§ **EXERCISE BRIEF**
From the line that contains "Copy the access" to the final line of the entries, return every line exactly and leave out all others.

[Stored data entries]
Segment Open
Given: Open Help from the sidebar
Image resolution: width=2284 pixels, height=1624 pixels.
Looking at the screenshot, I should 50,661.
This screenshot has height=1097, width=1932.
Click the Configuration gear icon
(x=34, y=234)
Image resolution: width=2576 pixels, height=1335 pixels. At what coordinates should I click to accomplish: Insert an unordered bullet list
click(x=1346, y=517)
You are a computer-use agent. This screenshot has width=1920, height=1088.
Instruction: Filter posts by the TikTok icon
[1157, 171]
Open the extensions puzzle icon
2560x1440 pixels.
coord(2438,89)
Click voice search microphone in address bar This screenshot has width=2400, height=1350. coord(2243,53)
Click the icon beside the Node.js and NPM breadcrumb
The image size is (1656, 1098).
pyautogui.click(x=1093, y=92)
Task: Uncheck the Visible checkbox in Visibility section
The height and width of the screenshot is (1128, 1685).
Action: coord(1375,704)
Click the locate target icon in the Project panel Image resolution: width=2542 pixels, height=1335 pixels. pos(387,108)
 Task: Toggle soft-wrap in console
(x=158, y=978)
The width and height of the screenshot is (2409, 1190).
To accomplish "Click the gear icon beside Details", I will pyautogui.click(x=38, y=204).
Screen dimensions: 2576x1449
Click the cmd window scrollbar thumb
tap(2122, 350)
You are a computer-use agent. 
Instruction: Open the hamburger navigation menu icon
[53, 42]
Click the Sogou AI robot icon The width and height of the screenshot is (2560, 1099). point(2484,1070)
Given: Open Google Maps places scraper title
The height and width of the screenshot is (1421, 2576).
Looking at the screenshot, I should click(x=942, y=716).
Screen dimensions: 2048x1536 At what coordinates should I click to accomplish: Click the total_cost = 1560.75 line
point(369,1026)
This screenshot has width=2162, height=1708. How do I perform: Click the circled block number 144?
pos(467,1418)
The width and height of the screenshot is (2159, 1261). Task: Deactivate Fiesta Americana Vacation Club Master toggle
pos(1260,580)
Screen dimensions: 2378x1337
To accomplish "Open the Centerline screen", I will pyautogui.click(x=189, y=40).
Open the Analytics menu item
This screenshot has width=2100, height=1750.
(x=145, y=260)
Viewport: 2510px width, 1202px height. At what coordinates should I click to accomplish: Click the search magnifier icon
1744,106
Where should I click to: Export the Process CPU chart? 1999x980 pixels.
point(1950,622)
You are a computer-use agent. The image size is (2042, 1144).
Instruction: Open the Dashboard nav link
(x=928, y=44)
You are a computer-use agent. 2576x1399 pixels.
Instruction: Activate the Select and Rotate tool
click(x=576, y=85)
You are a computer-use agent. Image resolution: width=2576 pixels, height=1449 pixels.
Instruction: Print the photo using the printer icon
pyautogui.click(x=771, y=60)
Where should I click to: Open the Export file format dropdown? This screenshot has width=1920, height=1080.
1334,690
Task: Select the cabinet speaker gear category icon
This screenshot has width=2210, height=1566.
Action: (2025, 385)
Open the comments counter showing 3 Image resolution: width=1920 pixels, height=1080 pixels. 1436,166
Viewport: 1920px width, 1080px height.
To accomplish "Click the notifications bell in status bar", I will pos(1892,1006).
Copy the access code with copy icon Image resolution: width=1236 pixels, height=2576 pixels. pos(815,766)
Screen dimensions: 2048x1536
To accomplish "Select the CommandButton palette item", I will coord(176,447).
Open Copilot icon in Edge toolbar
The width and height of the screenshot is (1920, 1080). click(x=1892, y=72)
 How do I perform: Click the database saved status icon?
Segment Closed
§ **RESULT OF THE TASK**
Copy the access code with copy icon Image resolution: width=1236 pixels, height=2576 pixels. pos(815,766)
Screen dimensions: 2048x1536
To accomplish "Select the CommandButton palette item", I will coord(176,447).
Open Copilot icon in Edge toolbar
The width and height of the screenshot is (1920, 1080). click(x=1892, y=72)
 How do I perform: Click the database saved status icon?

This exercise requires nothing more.